2. Updated KDC entrypoint to generate HTTP.keytab for KMS , It is required for SPNEGO.
3. Corrected hadoop_auth_local rule as per kerberos principal
4. Updated dev_kms KMS URL connection
5. Fixed Class loading errors due to duplicate jars being added in ews/lib & WEB-INF/lib

After kerberos fix, it was throwing following error:

2026-06-09 07:19:48,155 ERROR [http-nio-9292-exec-9] o.a.c.c.C.[.[.[.[webservices-driver] (DirectJDKLog.java:170) - Servlet.service() for servlet [webservices-driver] in context with path [] threw exception [org.glassfish.jersey.server.ContainerException: java.lang.NoClassDefFoundError: Could not initialize class org.apache.ranger.plugin.util.JsonUtilsV2] with root cause
java.lang.ExceptionInInitializerError: Exception java.lang.LinkageError: loader constraint violation: loader 'app' wants to load class com.fasterxml.jackson.databind.ObjectMapper. A different class with the same name was previously loaded by org.apache.catalina.loader.ParallelWebappClassLoader @54336c81. (com.fasterxml.jackson.databind.ObjectMapper is in unnamed module of loader org.apache.catalina.loader.ParallelWebappClassLoader @54336c81, parent loader 'app') [in thread "http-nio-9292-exec-3"]
at java.base/java.lang.ClassLoader.defineClass1(Native Method)
at java.base/java.lang.ClassLoader.defineClass(ClassLoader.java:1017)
………………………………………
………………………………………
at org.apache.ranger.plugin.util.JsonUtilsV2.<clinit>(JsonUtilsV2.java:34)
at org.apache.hadoop.crypto.key.kms.server.KMSJSONWriter.writeTo(KMSJSONWriter.java:61)
at org.glassfish.jersey.message.internal.WriterInterceptorExecutor$TerminalWriterInterceptor.invokeWriteTo(WriterInterceptorExecutor.java:242)
at ……………..
…………………………..
at org.glassfish.jersey.internal.Errors.process(Errors.java:244)
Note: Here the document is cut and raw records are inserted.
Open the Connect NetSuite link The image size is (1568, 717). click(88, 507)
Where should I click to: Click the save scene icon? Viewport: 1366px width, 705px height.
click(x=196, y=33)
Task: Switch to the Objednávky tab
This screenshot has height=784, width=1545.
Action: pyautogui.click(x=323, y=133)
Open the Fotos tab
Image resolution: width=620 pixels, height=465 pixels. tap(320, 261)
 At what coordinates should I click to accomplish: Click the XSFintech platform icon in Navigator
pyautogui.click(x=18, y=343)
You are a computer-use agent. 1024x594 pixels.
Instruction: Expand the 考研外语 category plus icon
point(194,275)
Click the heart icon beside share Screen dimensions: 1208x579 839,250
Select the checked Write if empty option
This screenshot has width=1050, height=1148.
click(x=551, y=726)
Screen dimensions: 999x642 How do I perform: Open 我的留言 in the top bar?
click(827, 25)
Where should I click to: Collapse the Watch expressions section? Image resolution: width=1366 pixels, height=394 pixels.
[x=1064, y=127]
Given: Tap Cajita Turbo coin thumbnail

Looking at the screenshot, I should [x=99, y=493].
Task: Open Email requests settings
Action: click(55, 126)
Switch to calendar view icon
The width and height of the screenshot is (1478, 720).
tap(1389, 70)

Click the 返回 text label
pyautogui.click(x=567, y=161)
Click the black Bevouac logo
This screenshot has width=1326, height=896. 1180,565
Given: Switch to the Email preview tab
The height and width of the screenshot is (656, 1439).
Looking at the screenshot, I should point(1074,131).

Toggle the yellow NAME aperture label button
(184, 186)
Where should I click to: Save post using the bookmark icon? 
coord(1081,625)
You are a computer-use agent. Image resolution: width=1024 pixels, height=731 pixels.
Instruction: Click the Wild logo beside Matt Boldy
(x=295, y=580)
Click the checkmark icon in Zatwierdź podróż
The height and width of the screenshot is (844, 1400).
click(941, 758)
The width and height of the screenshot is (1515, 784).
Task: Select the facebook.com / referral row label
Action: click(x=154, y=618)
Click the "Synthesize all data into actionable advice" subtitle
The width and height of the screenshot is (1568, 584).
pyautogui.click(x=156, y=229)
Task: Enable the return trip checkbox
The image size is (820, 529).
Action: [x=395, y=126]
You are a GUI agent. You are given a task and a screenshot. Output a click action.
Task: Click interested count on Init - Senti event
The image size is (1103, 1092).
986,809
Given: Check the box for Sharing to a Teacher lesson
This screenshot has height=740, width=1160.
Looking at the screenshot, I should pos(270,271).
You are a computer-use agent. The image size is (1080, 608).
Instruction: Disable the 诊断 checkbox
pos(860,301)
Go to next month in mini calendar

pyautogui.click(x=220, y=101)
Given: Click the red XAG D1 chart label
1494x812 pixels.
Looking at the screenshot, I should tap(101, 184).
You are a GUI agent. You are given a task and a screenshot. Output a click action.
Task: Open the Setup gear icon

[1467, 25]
As per my analysis, it happened due to duplicate jackson-*:jar jars available inside distro/kms.xml . Once inside "ews/webapp/WEB-INF/lib/" and once inside "ews/lib".

RCA: "ranger-common-utils" was part of "ews/lib" and Jackson jars were part of both moduleSets. JsonUtilsV2.java tries to load com.fasterxml.jackson.databind.ObjectMapper . It's part of Jackson jars and it was already loaded by another class loader. That is, once it gets loaded by the app loader, then the webapp loader tries to load it again → loader constraint violation → JsonUtilsV2 cannot initialize.

Fix: : Removed ranger-common-utils dependency & Jackson-*.jar from ews/lib and added ranger-common-utils inside "ews/webapp/WEB-INF/lib/".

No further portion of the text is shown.